Centre for Jewish Studies at the University of Leeds, 18 June 2025

Writing a History of Animals During the Holocaust

Join us for a talk with Barnabas Balint, Research Fellow at the Jack, Joseph and Morton Mandel Center for Advanced Holocaust Studies at the United States Holocaust Memorial Museum.

Animals are hardly ever the focus of Holocaust history, but they do appear throughout its sources. This talk identifies the sources and methodology for writing a history of animals during the Holocaust. It reveals how animals were used as a tool for social exclusion, as perpetrators used laws, regulations, and propaganda about Jews’ treatment of animals to construct an antisemitic ‘other’ and further their policies of persecution. It argues that this history can be accessed through multiple themes, as animals appear as tools of persecution, through elements of the human experience, and in points of memory.

More details here.

Western Galilee College, Israel, 16 June 2025

The Holocaust of Jewish Children: New Perspectives

I moderated a panel discussion exploring new perspectives on the history of children during the Holocaust, hosted by Western Galilee College. Speakers included: Dr Joanna Sliwa (Claims Conference, USA), Dr Eliot Nidam-Orvieto (Yad Vashem, Israel), and Dr Joanna Michlic (UCL Institute of Education and Gratz College, UK/USA).

The Role of Auschwitz in Holocaust Narratives, The Azrieli Foundation, 5 May 2025, Toronto

Comparing the Representation of Auschwitz in Memoirs and Interviews from Hungarian Holocaust Survivors

This paper compares how three Hungarian Jewish women represented the Auschwitz-Birkenau extermination camp in their memoirs for the Azrieli Foundation and in their interviews with the USC Shoah Foundation. It identifies the similarities and differences in how they narrated the camp and their experiences of it, drawing attention to the specificities of each genre.

Building on recent research on Holocaust memory by Lawrence Langer and Holocaust history by Debórah Dwork, I suggest that we need to be aware of how memories are co-created and how the intangible and uncontrollable impacts their production.

Watch the whole conference and a clip from my presentation below.

Western Galilee College, Israel, 27 March 2025

Zionist resistance to the Holocaust in Hungary

In this guest lecture, I gave general background on the Holocaust in Hungary and shared my research on Zionist-led resistance.
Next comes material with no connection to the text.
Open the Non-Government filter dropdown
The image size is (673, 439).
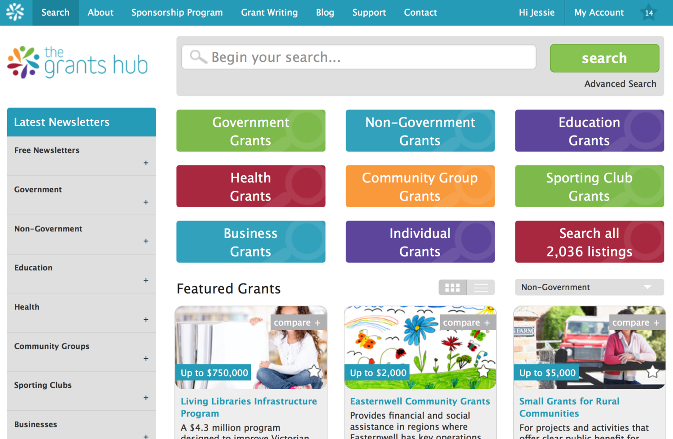tap(589, 287)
In particular, I focused on the rescue and smuggling efforts of the Zionist youth movements across the Hungarian borders.

Local Relief and Rescue Operations on the Margins of the Holocaust, United States Holocaust Memorial Museum, 19-30 August 2024

2024 Jacob and Yetta Gelman International Research Workshop: “From the Atlantic to the Black Sea: Local Relief and Rescue Operations on the Margins of the Holocaust”, co-hosted by the Mandel Center, Gaëlle Fisher, Bielefeld University, and Sebastian Musch, University of Osnabrück.

This workshop advances research on rescue and relief in World War II by foregrounding smaller local actors and organizations, particularly in locations on the perimeters of the main theaters of the Holocaust and on the peripheries of power.

Reconceptualizing Resistance: Zionist Networks of Rescue and Resistance in Wartime Hungary

This project explores the role played by the Hungarian Zionist Association (Magyarországi Cionista Szövetség, MCSz) in resistance and rescue during the Holocaust in Hungary. In so doing, it reconceptualises resistance around pre-existing personal solidarities as opposed to political and national ideologies.

19 August 2024, Humanitarianism workshop group photo.